Sanità, cartello tra Roche e Novartis. Conca: “il 27 febbraio scade il termine per chiedere rimborso di 45 milioni. La Regione che fa?”

“Dal gennaio 2018 attendo dall’assessore alla Sanità Emiliano una risposta all’interrogazione (qui il provvedimento https://bit.ly/2TljmA3) con cui chiedevamo alla Regione quanto fosse stato speso dal 2008 per l’acquisto dei farmaci Avastin e Lucentis e di attivarsi per ottenere il risarcimento delle maggiori spese sostenute per l’acquisto del secondo farmaco, pari a 45 milioni di euro. I termini quinquennali per la richiesta scadranno il 27 febbraio p.v., ma su questa faccenda da parte della Regione c’è il silenzio assoluto”. Così  il consigliere del M5S Mario Conca, che ha depositato nuovamente l’interrogazione, inoltrandola anche alla Corte dei Conti.

https://bit.ly/2Wwcp0Y

Il 27 febbraio del 2014 l’Antitrust ha inflitto sanzioni per un valore di circa 180 milioni di euro, alle società produttrici dei due farmaci, Novartis e Roche, che avrebbero fatto ‘cartello’ per favorire le vendite del farmaco Lucentis, molto più costoso dell’Avastin (40 euro a fiala per l’Avastin e  circa 900 a fiala per il Lucentis). Entrambi i farmaci sono usati per la cura della maculopatia, il Lucentis è però classificato in classe H, mentre l’Avastin è tra gli antitumorali, nonostante l’uso intravitreale ne abbia dimostrato ampia efficacia nella cura della degenerazione maculare senile e delle maculopatie essudative, e malgrado l’equivalenza attestata sia dal Consiglio Superiore di Sanità e dall’OMS. Secondo quanto stabilito dall’Antitrust (potete leggere qui il provvedimento_27febbraio2014 Antitrust copia) l’illegittimità dell’accordo tra le due aziende avrebbe generato una maggiore spesa sanitaria per le Regioni  di circa 1,2 miliardi di euro. Il TAR Lazio e la Corte di Giustizia Europea hanno confermato il provvedimento dell’Antitrust  e il giudizio è oggi davanti al Consiglio di Stato, da cui è attesa a breve la sentenza definitiva che ci si attende confermerà la Sentenza del TAR, anche alla luce dei chiarimenti della Corte di Giustizia Europea.
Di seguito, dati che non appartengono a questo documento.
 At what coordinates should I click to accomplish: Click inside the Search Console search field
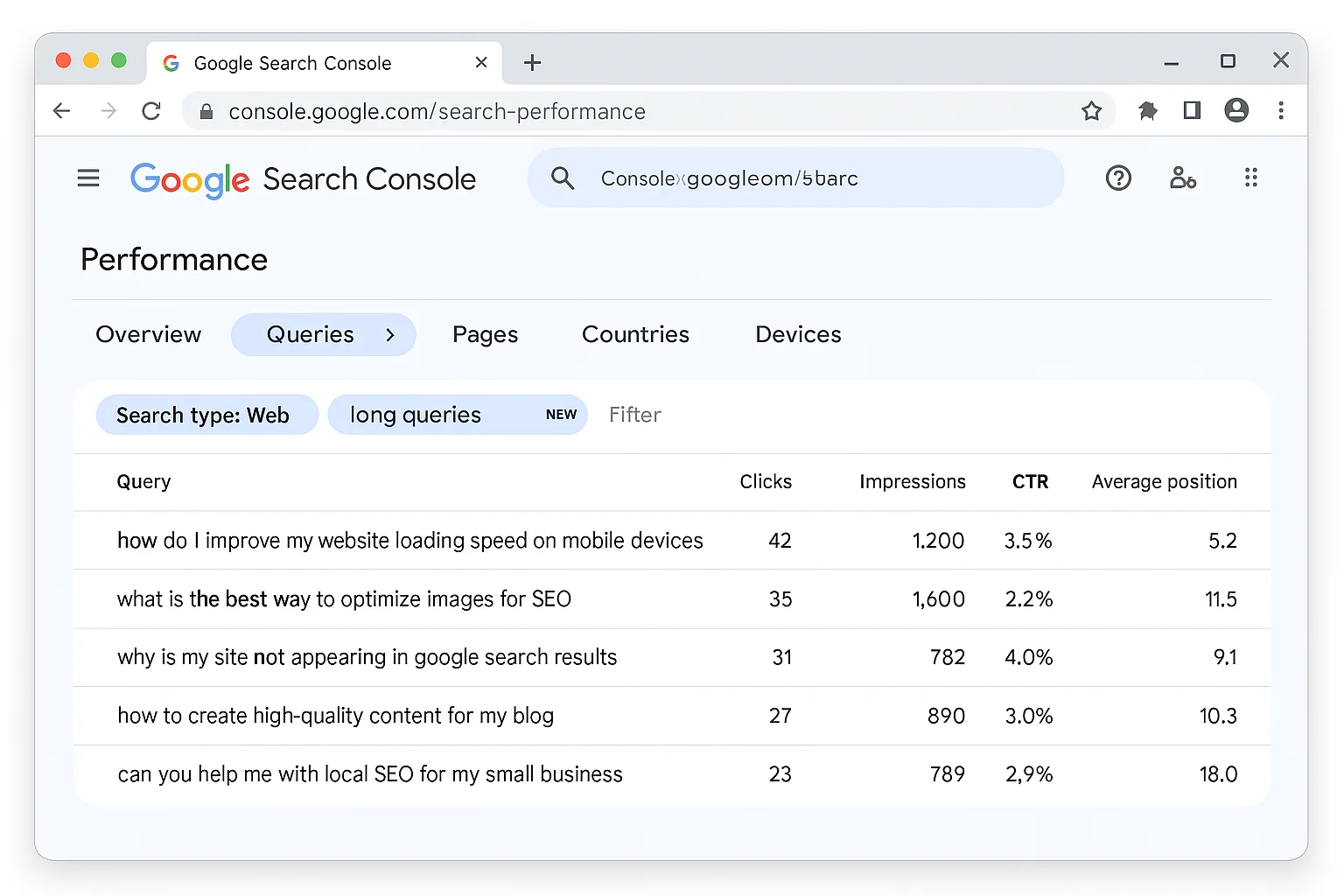coord(788,178)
“La richiesta di risarcimento a Roche e Novartis per la maggiore spesa sostenuta da parte delle Regioni   incalza Concaprevede un termine di prescrizione quinquennale, che si concretizzerà appunto il prossimo 27 febbraio. Per questo è importante che la Regione si attivi immediatamente se non l’ha già fatto. Non possiamo permetterci di perdere un rimborso da 45 milioni di euro per l’inerzia del nostro assessore alla Sanità, troppo impegnato a pensare alle prossime primarie”.